Mahasiswa Fakultas Syari’ah dan Hukum UIN Sunan Kalijaga Yogyakarta menginisiasi program Teman Hukum Desa sebagai ruang edukasi dan pendampingan hukum berbasis desa. Mereka adalah Fadlah Nur, Siti Zahra, M. Zaki Mubarok, M. Fatma Wahyu Illahi dan M. Hasib Awwalul Faizin. Sebagai mahasiswa akhir, kelima nya menyadari bahwa jumlah jam kuliah yang semakin berkurang telah memberi banyak waktu luang untuk hadir secara langsung ditengah masyarakat.
Teman Hukum Desa lahir dari kesadaran bahwa hukum kerap kali terasa jauh dari kehidupan masyarakat desa. Padahal, berbagai persoalan mendasar seperti pernikahan, administrasi kependudukan, hingga perlindungan hak dalam keluarga memiliki konsekuensi hukum yang signifikan. Berangkat dari realitas tersebut, kelima mahasiswa tersebut menghadirkan pendekatan edukatif yang dialogis dan kontekstual agar hukum dapat dipahami secara membumi.

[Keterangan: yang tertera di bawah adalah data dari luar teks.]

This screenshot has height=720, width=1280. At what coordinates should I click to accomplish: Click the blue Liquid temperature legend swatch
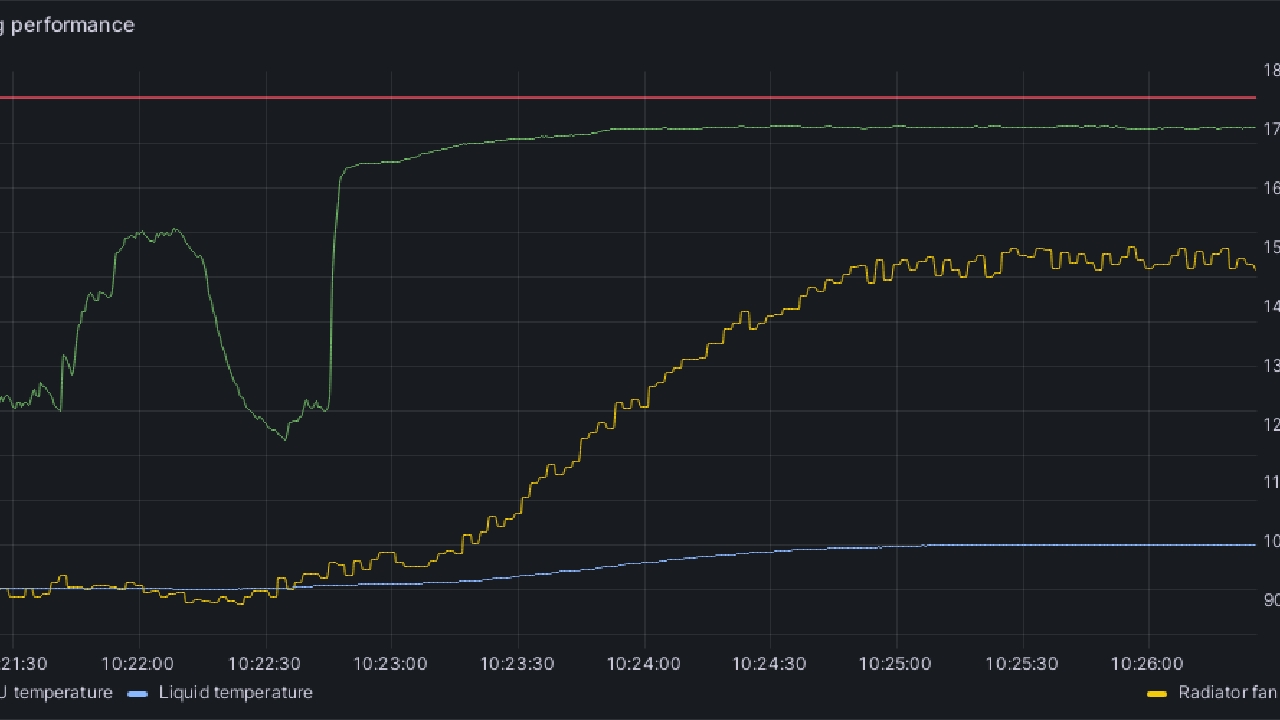tap(138, 693)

Pelaksanaan perdana Teman Hukum Desa telah dilaksanakan pada Minggu, tanggal 14 Desember 2025 di Kalurahan Kepek, Kapanewon Saptosari, Kabupaten Gunungkidul. Tema yang dipilih dalam kegiatan ini adalah “Optimalisasi Pemahaman Hukum tentang Pernikahan sebagai Upaya Melindungi Keluarga Desa.” Kegiatan ini menghadirkan narasumber dari LBH Tentrem Yogyakarta, yaitu Reni Kamalya, S.H, dan bertindak sebagai moderator adalah Siti Zahra. Materi yang disampaikan meliputi pentingnya pencatatan perkawinan, perlindungan hak suami-istri dan anak, serta implikasi hukum dari praktik pernikahan yang tidak tercatat.

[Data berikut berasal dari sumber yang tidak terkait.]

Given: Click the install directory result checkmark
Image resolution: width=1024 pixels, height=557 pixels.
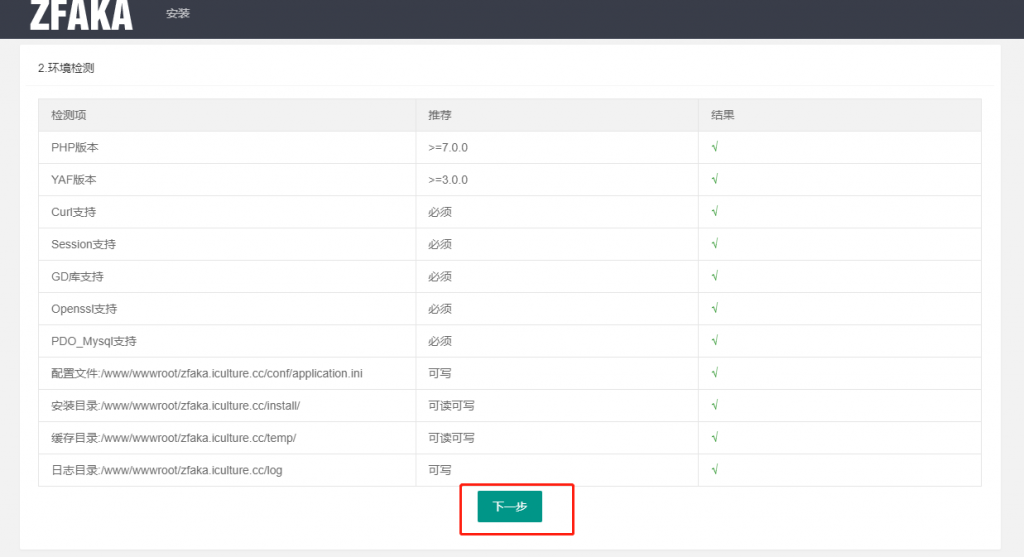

Kegiatan ini dihadiri oleh 50 orang lebih peserta yang terdiri dari Karang Taruna, PKK dan perangkat kalurahan. Diskusi berlangsung interaktif dengan partisipasi aktif warga yang mengajukan pertanyaan seputar praktik pernikahan dini, legalitas administrasi, hingga perlindungan hukum dalam rumah tangga. Antusiasme masyarakat menunjukkan bahwa kebutuhan akan akses edukasi hukum di tingkat desa masih sangat relevan dan mendesak.
Bagi para penggagasnya, Teman Hukum Desa merupakan wujud konkret pelaksanaan Tri Dharma Perguruan Tinggi, khususnya dalam poin ketiga yaitu pengabdian kepada masyarakat. Melalui program ini, mahasiswa tidak hanya mengaktualisasikan kapasitas akademiknya, tetapi juga menghadirkan hukum sebagai instrumen pemberdayaan sosial.
Kelima mahasiswa yang berperan dalam kegiatan Teman Hukum Desa ini berharap program tersebut dapat terus berjalan secara berkelanjutan. Mereka meyakini bahwa semakin banyak desa yang tumbuh kesadaran hukumnya, maka budaya hukum di masyarakat juga akan semakin meningkat. Dengan demikian, hukum tidak lagi dipahami sebatas teks normatif, melainkan sebagai kesadaran kolektif yang hidup dalam praktik sosial sehari-hari.
Ke depan, Teman Hukum Desa diharapkan dapat menjadi model kolaborasi antara mahasiswa, lembaga bantuan hukum, dan pemerintah desa dalam membangun masyarakat yang sadar, tertib, dan berdaya secara hukum.